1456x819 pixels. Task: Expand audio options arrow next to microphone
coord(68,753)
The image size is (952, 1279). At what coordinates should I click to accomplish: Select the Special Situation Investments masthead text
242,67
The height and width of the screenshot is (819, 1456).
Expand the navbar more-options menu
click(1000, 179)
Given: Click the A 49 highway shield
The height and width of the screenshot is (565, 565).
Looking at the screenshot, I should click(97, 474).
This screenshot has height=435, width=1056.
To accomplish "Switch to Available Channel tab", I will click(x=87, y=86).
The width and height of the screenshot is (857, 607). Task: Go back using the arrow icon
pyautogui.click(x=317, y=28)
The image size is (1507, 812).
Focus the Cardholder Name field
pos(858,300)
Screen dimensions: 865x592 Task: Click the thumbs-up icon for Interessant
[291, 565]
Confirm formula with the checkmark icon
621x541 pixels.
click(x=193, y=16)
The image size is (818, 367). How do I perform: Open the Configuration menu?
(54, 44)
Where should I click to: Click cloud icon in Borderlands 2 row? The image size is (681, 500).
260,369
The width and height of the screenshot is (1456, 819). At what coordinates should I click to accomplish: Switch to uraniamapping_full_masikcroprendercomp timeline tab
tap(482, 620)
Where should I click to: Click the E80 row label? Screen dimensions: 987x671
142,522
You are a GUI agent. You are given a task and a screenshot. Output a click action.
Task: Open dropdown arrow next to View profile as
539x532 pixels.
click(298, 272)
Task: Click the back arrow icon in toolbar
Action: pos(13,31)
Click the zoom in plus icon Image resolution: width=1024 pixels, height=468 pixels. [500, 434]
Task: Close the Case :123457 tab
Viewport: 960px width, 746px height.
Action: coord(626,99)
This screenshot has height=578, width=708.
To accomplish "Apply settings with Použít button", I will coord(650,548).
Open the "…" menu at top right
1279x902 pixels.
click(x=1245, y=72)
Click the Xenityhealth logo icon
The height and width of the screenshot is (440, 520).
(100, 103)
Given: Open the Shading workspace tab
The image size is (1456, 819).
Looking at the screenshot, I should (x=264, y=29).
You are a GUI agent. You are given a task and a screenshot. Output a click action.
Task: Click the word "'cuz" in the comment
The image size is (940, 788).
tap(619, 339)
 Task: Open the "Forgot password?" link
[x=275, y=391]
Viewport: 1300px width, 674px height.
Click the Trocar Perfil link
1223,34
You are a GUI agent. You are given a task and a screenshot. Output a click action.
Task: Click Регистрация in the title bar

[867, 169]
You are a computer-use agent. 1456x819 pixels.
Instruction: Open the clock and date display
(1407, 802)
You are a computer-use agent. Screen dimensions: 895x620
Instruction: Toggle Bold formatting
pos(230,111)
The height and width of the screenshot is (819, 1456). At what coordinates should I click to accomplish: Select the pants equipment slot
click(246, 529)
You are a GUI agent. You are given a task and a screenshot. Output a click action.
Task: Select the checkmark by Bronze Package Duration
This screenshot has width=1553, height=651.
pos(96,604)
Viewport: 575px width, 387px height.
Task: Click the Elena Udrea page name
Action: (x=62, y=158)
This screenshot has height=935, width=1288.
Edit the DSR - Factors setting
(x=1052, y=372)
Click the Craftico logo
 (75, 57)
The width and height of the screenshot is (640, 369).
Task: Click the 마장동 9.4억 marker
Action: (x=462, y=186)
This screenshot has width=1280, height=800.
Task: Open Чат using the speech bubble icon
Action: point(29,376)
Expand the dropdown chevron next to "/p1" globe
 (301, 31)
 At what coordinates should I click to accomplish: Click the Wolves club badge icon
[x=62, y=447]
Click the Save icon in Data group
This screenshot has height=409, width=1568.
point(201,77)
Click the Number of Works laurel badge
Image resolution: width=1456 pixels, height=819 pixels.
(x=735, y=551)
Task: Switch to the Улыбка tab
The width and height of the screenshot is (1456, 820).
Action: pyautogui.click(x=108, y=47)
· · · ·
*Objective*: Output the records as a Markdown table with the columns Row and Line, giving each line its own numbered row and leaving out blank lines. Begin at the line that contains "Click the Number of Works laurel badge" and continue through the end of the records.

*Correct result*:
| Row | Line |
|---|---|
| 1 | Click the Number of Works laurel badge |
| 2 | Image resolution: width=1456 pixels, height=819 pixels. |
| 3 | (x=735, y=551) |
| 4 | Task: Switch to the Улыбка tab |
| 5 | The width and height of the screenshot is (1456, 820). |
| 6 | Action: pyautogui.click(x=108, y=47) |